It seems like every time I go online, there's a news story about a parent who has made a mistake or had a temporary moment of distraction with a terrible outcome. A parent who looks away for a second only to lose their child in a public place or find themselves stuck in a precarious and even deadly situation. Parents whose children who are injured or die from preventable accidents.
When these stories are shared online, the comment section is always merciless. “People like this shouldn’t be allowed to reproduce.” “If this mom has other kids, they should be taken away from her immediately.” “She should get the death penalty.”
Here's the thing, I think that if we were all really, truly honest with ourselves, we have all had a moment – a split second maybe – where if things had gone differently, we could have been the mom being ripped apart on social media. We could all be that shamed mom.
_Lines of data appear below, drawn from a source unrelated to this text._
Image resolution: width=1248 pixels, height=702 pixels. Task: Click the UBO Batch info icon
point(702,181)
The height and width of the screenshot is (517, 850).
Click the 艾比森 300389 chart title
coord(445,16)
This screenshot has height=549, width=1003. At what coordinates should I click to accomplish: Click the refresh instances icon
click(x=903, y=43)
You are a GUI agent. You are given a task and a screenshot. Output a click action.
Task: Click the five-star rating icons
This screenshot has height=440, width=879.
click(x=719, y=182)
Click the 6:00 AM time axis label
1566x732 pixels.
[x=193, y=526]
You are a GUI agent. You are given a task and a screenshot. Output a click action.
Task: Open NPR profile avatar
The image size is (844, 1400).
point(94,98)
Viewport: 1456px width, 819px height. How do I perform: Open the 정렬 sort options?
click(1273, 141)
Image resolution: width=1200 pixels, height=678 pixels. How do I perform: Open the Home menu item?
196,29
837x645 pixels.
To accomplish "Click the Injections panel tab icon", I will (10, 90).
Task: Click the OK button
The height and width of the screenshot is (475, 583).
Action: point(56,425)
You might not agree with me, but bear with me for a second.
In my house, there is a staircase to the basement. There’s no door frame at the top of it, and its extra-wide opening is bordered by two tall, round posts.
When it came time to baby-proof our house for our close-to-crawling baby, we discovered that literally no stores in the area carried baby gates that would work on these stairs. None of them were wide enough, and on top of that, all of the baby gates had to be secured to a flat surface, and the posts on our stairs are round.
I literally spent hours online trying to find a good way to make the stairs baby-safe, bought two different baby gates online, and received them only to find they weren’t wide enough.
As I was obsessing and worrying over the stairs, my son learned to crawl. So, as a temporary fix, we placed two large, heavy storage totes at the top of the stairs to keep our son from falling down them.
For the few weeks that they were there, when I needed to go up and down the stairs while I wasn’t holding my baby, I would just step over a tote. When I was holding my son, I would slide a tote out of the way, every time except one.
One afternoon I was holding my son, and I realized I needed to run downstairs to grab something. And for some reason, this one time, I stepped over the tote instead of moving it.
It wasn’t a conscious thought. I didn’t weight the pros and cons. I didn’t think about moving it and then decide against it. I just stepped over the tote with my baby in my arms. My foot caught on the lid, and I tripped.
Holding my son, I almost fell down the stairs, head first.
And in that split second, I pictured in vivid detail what would happen when we both hit the bottom of the stairs, and I knew it would be all my fault. It was perhaps the most terrified I’ve ever been in my life.
We didn’t fall. My hand caught the railing, and I regained my balance. Then I sat down on the floor, shaking and sobbing and rocking my son. I was lucky that he was perfectly fine and unaware that he’d ever been in danger.
A few days later, thanks to at least an hour of work by my husband and a friend who cut pieces of wood and drilled ten long screws directly into the wood posts at the top of our stairs, an extra-long baby gate was finally installed at the top of our stairs.
It’s four years later, and of course my son has no memory of that incident. But when I read stories of parents who turned their backs for a second, who got distracted for just a minute, who made one mistake that maybe wasn’t even a conscious decision, I wonder what the comments would’ve said if I’d fallen while holding my son.
“This is what happens when parents don’t care enough to properly baby-proof their homes.” “What kind of moron steps over something at the top of the stairs while holding a baby??” “This woman is obviously unfit to be a mom.”
And the truth is that most – if not all – parents have had these moments. The stories get whispered in moms groups or told only to close friends.
I’ve heard them again and again from women who I know to be wonderful, caring mothers. Babies who have rolled off of beds or fallen out of strollers. Car seats meticulously buckled and checked and then inadvertently not latched in to the actual car.
A good friend of mine laughingly tells the story of the time her parents forgot her at church – packed up the other kids but accidentally left her behind.
My husband, an emergency room physician, sees them as patients in the ER – babies who fell down the steps when mom looked away for just a second, kids who slipped in the bathtub and needed sutures, toddlers whose loving daddies threw them high in the air to catch them, forgetting that there was a moving ceiling fan above them.
And the only difference between all of these stories and the ones that make the news is that the children in the stories above were fine. Are still fine. A back was turned briefly, or there was a moment of forgetfulness or a brief lapse in judgement, but there was no permanent damage.
The parents feel horrible and guilty, but there is no news story, no comment section eviscerating a good person whose life went horribly wrong in just a few short seconds.
The fact is, there really are terrible parents in the world. Parents who are abusive or cruel or negligent. News stories that make me sick to my stomach when I read them.
This is not about them. This is about the busy, sleep-deprived, trying-their-best-but-sometimes-screwing-up moms and dads who will live forever with not only the guilt of their mistakes and grief from their losses but also with the shame heaped upon them by other parents who’ve forgotten their own close calls and near misses.
But I think if we were all honest with ourselves, we would realize that we’ve all been seconds away from being the shamed parent on social media. That the thing that separates us from those parents is not our own superior parenting but luck. And perhaps, if we remember that, we’ll be willing to extend a little more grace to parents who weren’t quite so lucky.